Hunting for Hidden Treasure: PA Spring Fly Fishing
Hunting for Hidden Treasure: PA Spring Fly Fishing
If you’re like me, you enjoy scouring your maps looking for a promising “blue line” to explore & fish. It’s thrilling to think that you might find a potential gem of which most people are unaware. I sought a PA spring fly fishing spot with no crowds and many fish. I thought I found such a stream about one month ago and decided to do some prospecting.
Some Days Are a Bust
After taking an ill-advised drive down a snow-covered dirt road, and hiking for about two miles, I gazed at my destination. Winter still lingered on the March ground with patches of snow and ice, a gorgeous and rugged scene. Unfortunately, the fishing part of day disappointed – a few bites and zero fish to the net. “I’ll be back when things warm up,” I said to myself.
Second Chance
Yesterday I returned to this stream hoping to find hungry fish. Coming to my senses, I found an alternate route to an upstream section, reducing the hike to about one mile. It was no easy hike down a steep slope and through thick brush, but I could hear the stream in the distance growing louder, calling me.
I emerged from the brush, immediately stepping into the biggest pool in sight. “I would have liked to fish where my feet are,” I thought, but the thicket had other plans. Salvaging the riffle at the head of the pool, I did my best to sneak over to the opposite bank where the brush was sparser. After a winter of nymphing, I was eager to start this PA spring fly fishing excursion with a dry-dropper rig. A few casts in, I connected with a small trout. To my surprise, it was a brookie!
That was one of two native brookies on the day, and several wild brown trout. After thoroughly working the pool, I hiked downstream for about a mile until I reached a small clearing. Here I witnessed the first major hatch of Hendricksons this season.

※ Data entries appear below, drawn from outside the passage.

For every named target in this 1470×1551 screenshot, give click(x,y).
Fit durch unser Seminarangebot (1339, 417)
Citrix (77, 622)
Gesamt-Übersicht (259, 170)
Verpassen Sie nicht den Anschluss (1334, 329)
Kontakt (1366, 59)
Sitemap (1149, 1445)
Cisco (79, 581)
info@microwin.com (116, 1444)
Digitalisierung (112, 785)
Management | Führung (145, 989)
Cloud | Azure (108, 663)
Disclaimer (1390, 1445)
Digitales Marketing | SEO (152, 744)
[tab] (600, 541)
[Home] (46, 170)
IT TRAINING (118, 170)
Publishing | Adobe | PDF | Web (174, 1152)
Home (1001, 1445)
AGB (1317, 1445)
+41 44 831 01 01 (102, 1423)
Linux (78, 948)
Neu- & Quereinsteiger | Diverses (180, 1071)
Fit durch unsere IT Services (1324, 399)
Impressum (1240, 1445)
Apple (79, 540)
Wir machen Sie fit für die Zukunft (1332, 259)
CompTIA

PA Spring Fly Fishing – “Early Grays”
There were also BWO’s, blue quills, another distinct Mayfly that I couldn’t quite make out, and a few small caddis. This place is a bug factory! “I’ve got to tie on an Adams,” I thought. Sometimes the classic patterns produce results and that was certainly the case yesterday! The Adams is a great imitation of most early mayflies, the so-called “early grays.” Just about every single riffle, run, and pool produced several fish on the surface, all the way back to my entry point. Some days you lose, and some days you hit the motherlode.